With typical maturity, however, Koziello has seen that he perhaps needs a change of scenery in order to get out of the rut in which he finds himself. 1. FC Köln – the lanterne rouge of the Bundesliga – seems a surprising choice, but may in time prove to be a typically clever move. The speed and attacking nature of the German game will suit his style and at Cologne he’ll be in a city equally pretty to Nice, with a warm support behind him but a not unreasonable level of pressure on his shoulders. Even if relegation occurs, as seems likely, he can draw inspiration from another French youngster, Benjamin Pavard, who moved to the German second tier, gained promotion and has now broken into the full France squad.

Of his move away from Nice, Koziello speaks with typical calmness and love for his first club: “Nice of course still means a lot to me. They gave me everything, they allowed me to discover the world of professional football…Without Claude Puel I would have found it harder to become a pro. And to continue developing, Lucien Favre has also been very important. I don’t have any feelings of bitterness at all.”
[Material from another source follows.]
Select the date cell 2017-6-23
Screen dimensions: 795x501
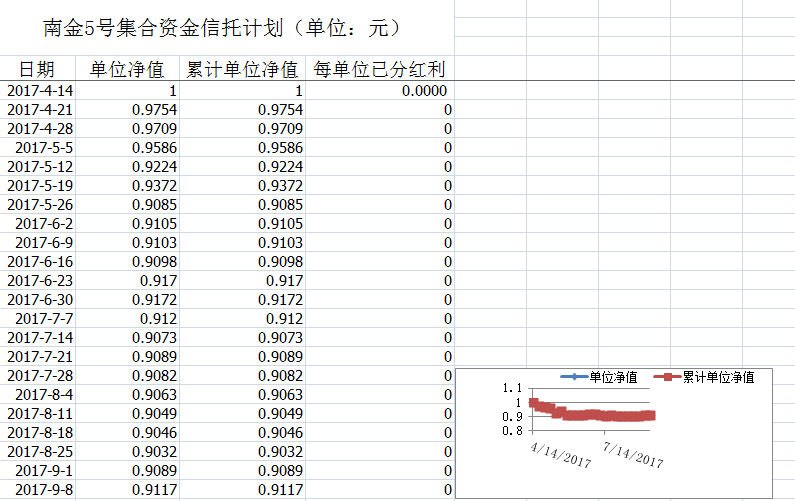pyautogui.click(x=40, y=281)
Already a France under-21 international (with two goals in four appearances), and despite the wealth of competition in the midfield places for Les Bleus, Koziello’s skill set is such that, if he is able to reach his full potential, full international honours are a genuine possibility. In the meantime, this tiny clip of Koziello in Bleu, embarrassing a far bigger Côte d’Ivoire opponent, is a perfect encapsulation of Koziello, his ability and his career to date: it may look like David against Goliath – but remember that David came out on top!